June 15, 2014
Employee Compensation and Benefits Package for Secretarial Positions
The purpose of an effective employee compensation and benefits package is to attract, retain and motivate employees, and this is done by making sure the package is competitive and developed with the employee in mind (Ludlow & Farrell, 2010). Compensation and benefits packages or Total Rewards packages need to be based on things like the educational, experience level, performance expectations of the position in question. This narrative will outline a Total Rewards package for a secretary or, as the BLS (2014) identifies them, administrative professional position in the Human Resources Department. The package will be based on competitive salaries in the industry, educational qualifications needed for the individual to succeed in the position, experience level required, and the overall performance that the position is required to adhere to in order to be successful,
Employee total rewards packages differ between industries. For instance, how an administrative professional is compensated in the finance industry, differs widely from an administrative professional’s compensation within the nonprofit sector (BLS, 2014). The industry selected for this paper is the Administrative Management Services Industry, specializing in Human Resource Management consulting and outsourcing to small and mid-size businesses. According to the BLS (2014) Administrative Management Services, which is cataloged as a Professional service industry, employed 14 percent of their industries administrative professionals, with an average salary of $35,000.
The secretary/administrative professional position for the HR department in this narrative, requires an individual with at least five years of experience in a human resources environment and a minimum education level of a Bachelor’s degree.
Compensation and benefits package
Direct and Indirect Compensation. The secretary position for the HR department will include a compensation and benefits package that includes both direct and indirect compensation. Direct compensation is thought to be one of the best predictors of job satisfaction (Taras, 2012). A recent survey confirms that “…rising inflation and increasing cost of living has led employees to re-evaluate priorities on how they are compensated at work” (Employees prefer higher..., 2014, para. 2), leaving more employees to prefer higher take home pay than other forms of indirect compensation. Direct compensation includes salary and wages as well as vacation and sick time.
Indirect compensation includes health benefits, company privileges, occupational development, and other non-monetary benefits (Taras, 2012).
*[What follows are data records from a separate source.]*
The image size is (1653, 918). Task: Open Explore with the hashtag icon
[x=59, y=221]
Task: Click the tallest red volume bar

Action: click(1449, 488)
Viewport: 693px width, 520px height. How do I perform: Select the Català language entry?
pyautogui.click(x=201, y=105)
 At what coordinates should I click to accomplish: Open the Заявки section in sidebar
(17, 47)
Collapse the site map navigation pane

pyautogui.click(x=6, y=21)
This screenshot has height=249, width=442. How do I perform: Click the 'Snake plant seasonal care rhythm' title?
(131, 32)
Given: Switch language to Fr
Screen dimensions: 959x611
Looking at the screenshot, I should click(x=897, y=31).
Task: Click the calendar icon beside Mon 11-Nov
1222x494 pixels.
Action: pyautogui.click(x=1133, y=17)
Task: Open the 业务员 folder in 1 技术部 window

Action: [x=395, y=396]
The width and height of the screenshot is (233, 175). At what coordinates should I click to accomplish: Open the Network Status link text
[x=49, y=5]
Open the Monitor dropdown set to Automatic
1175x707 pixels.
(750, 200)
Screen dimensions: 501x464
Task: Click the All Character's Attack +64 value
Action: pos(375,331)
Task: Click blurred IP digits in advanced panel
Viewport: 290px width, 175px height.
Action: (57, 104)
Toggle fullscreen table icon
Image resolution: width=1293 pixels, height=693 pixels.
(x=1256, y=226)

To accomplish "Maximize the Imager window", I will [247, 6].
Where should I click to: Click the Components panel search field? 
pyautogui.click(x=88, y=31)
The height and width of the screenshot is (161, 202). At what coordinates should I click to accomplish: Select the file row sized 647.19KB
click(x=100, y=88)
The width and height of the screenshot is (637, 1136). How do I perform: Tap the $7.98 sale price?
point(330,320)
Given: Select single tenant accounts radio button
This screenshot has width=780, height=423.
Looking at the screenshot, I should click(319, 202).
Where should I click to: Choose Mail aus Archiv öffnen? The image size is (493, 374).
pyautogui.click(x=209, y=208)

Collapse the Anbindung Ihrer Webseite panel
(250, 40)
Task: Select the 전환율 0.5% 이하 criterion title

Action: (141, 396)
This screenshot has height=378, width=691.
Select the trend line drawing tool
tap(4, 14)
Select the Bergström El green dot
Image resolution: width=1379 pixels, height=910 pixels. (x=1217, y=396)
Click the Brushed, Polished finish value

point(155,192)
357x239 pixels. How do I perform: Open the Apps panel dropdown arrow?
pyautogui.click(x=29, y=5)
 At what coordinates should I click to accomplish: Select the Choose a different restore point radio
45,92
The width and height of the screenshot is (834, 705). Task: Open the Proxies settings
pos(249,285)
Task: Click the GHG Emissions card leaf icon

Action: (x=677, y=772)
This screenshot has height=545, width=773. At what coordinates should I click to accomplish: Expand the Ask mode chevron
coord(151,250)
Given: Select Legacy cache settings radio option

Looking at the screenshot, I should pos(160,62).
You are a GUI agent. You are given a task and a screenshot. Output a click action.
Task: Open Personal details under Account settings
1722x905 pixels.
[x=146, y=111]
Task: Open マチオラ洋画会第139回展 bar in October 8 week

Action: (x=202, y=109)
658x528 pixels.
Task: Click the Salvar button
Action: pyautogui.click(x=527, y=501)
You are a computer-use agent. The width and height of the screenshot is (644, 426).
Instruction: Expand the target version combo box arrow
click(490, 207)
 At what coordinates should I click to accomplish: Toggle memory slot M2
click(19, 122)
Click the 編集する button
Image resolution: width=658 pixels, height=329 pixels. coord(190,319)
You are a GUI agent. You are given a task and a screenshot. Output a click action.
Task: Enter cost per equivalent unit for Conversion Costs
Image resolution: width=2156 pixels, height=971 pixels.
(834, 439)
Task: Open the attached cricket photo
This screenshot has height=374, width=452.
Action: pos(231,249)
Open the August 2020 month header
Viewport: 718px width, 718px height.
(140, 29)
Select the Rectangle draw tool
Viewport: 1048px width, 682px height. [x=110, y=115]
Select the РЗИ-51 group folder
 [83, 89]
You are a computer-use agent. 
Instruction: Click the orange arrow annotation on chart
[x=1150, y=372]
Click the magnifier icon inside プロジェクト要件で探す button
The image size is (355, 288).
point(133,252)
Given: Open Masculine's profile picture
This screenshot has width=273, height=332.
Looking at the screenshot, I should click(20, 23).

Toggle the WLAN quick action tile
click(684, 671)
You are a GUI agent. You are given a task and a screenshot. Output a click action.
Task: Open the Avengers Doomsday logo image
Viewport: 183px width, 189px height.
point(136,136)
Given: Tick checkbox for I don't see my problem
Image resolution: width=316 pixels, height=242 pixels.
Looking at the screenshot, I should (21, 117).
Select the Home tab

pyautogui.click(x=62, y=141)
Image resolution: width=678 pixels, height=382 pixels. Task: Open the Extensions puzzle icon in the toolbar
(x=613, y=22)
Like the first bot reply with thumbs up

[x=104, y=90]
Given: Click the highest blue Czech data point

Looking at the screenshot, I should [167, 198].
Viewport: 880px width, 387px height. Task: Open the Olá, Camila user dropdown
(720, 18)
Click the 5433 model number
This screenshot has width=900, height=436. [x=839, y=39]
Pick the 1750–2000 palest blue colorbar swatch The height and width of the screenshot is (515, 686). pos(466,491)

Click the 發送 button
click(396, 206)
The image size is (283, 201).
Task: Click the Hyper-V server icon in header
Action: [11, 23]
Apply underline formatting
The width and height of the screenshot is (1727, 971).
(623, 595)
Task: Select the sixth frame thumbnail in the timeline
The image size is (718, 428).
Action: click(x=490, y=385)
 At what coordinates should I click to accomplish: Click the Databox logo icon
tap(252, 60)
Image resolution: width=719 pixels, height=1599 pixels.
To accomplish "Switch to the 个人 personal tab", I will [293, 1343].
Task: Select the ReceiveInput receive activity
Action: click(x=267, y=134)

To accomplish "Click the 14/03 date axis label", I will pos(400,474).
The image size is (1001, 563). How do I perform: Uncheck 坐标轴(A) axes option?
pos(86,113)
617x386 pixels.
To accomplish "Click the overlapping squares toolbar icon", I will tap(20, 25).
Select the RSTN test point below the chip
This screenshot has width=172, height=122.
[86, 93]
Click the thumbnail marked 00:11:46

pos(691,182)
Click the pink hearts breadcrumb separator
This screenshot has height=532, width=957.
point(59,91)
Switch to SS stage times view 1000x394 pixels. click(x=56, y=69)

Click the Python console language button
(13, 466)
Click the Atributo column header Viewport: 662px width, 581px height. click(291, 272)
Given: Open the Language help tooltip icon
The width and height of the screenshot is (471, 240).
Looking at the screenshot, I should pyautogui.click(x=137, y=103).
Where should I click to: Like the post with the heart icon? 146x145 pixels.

In addition to a competitive hourly wage, the secretary position will include direct compensation in the form of a Paid-Time-Off (PTO) benefit, consisting of 15 days that the employee will receive upon hire. PTO includes vacation and sick time. The position will also include opportunities for approved overtime.
Health Benefits. A 2012 study into what attracts and motivates job candidates, researchers found that health care accessibility, whether it is 100% employer paid and universally available or if the employees themselves are required to chip in based on their salary, was key when it came to the employee accepting job offers (Andersen, Erikksson, Kristensen, & Holm Pedersen, 2012). The benefits package for the administrative professional position will include employer paid healthcare based on employee’s salary. A Point of Service (POS) plan will be accessible allowing the employee to choose a primary care physician who can make in and out-of-network referrals (Andersen, et al., 2012).